EXERCISE INSTRUCTIONS
What you return must match, exactly, the lines running from the one containing "Task: Click the $31.25 answer label text" to the end of the data, both included, and must contain no pictures.
(DATA SUPPLIED Opens)
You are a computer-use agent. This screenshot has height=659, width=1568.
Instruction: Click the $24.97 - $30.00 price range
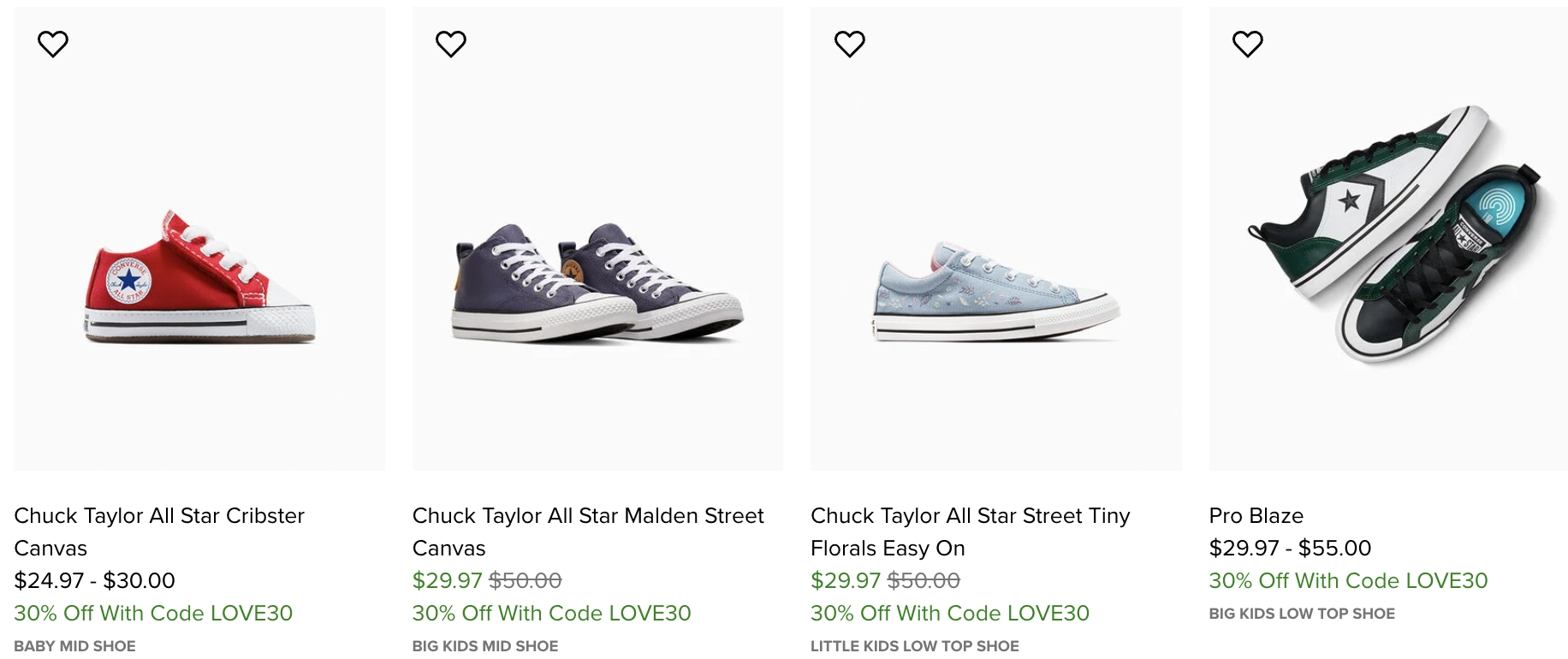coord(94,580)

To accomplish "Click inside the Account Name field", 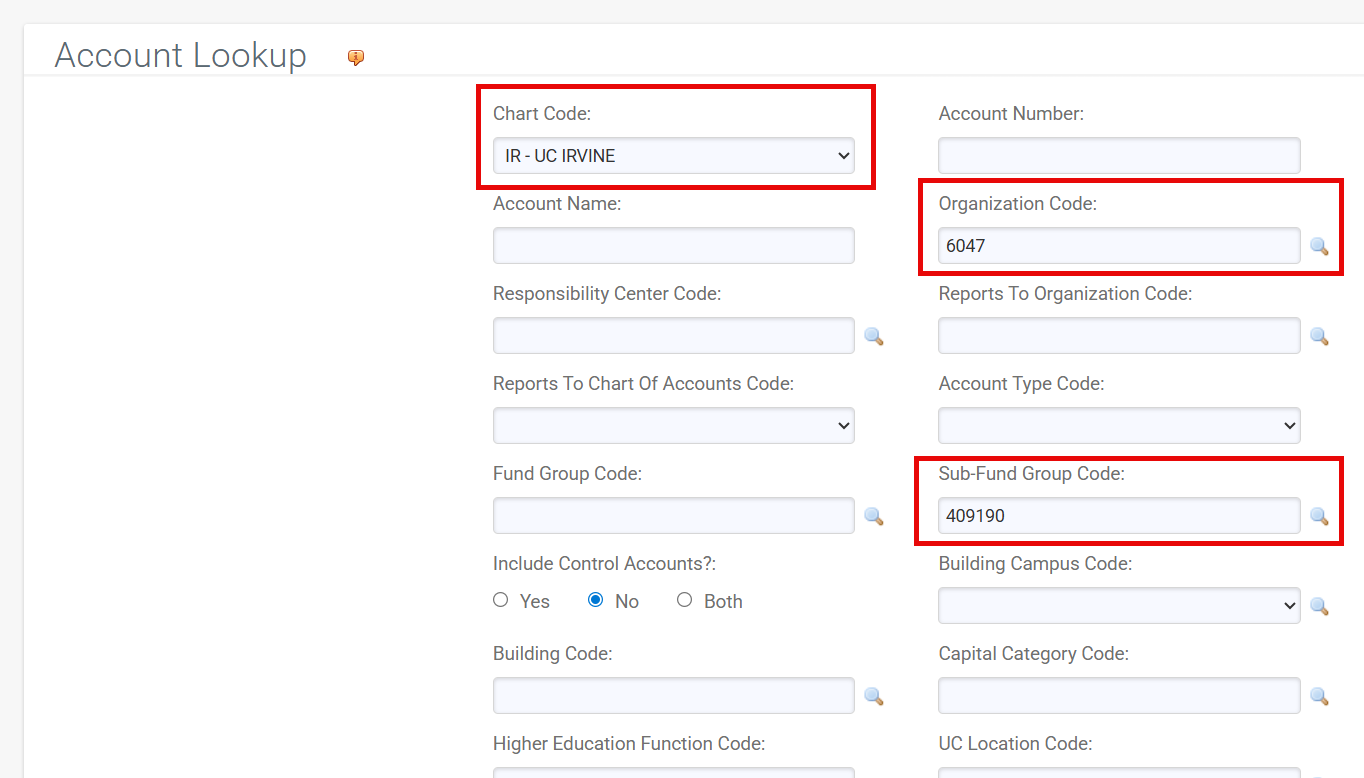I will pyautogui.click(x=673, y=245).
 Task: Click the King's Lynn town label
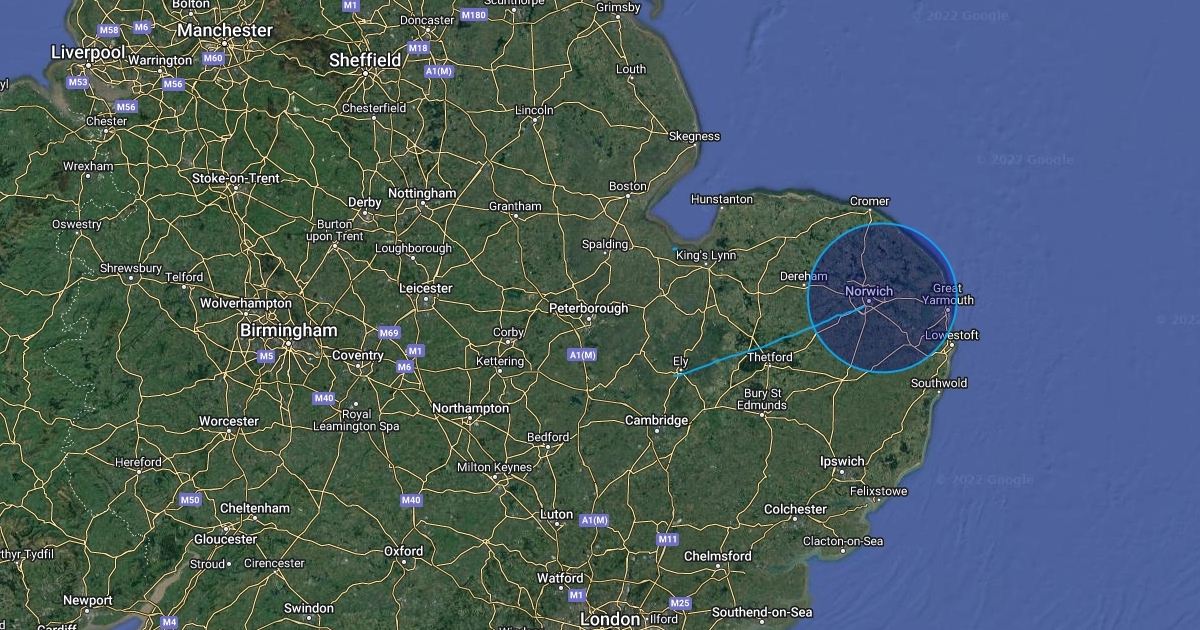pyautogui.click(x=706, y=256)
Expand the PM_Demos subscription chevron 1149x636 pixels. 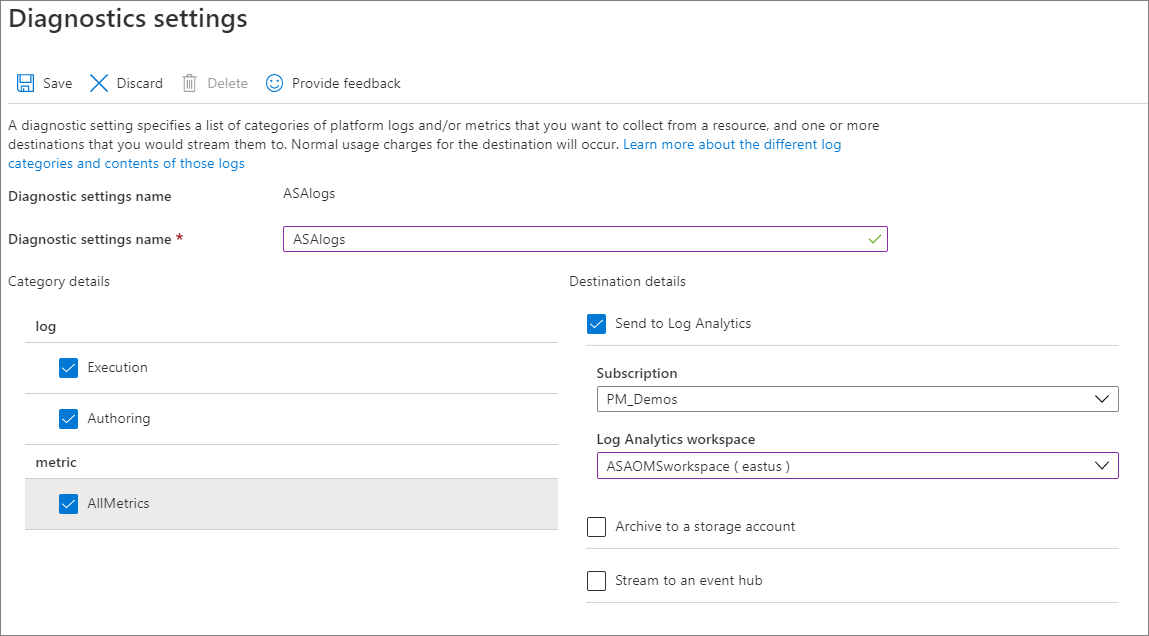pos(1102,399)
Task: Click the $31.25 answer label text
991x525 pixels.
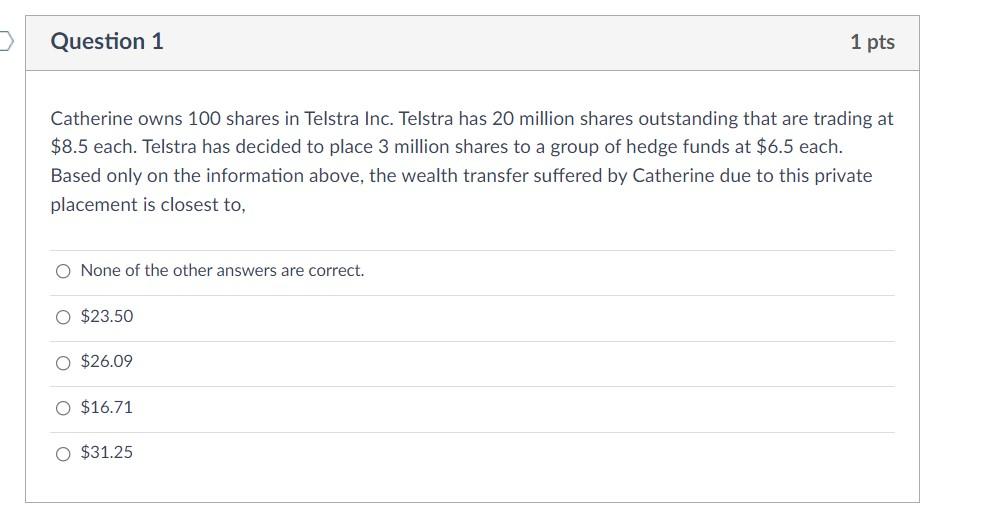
(DATA SUPPLIED Closes)
EXPECTED OUTPUT
Task: Click the $31.25 answer label text
991x525 pixels.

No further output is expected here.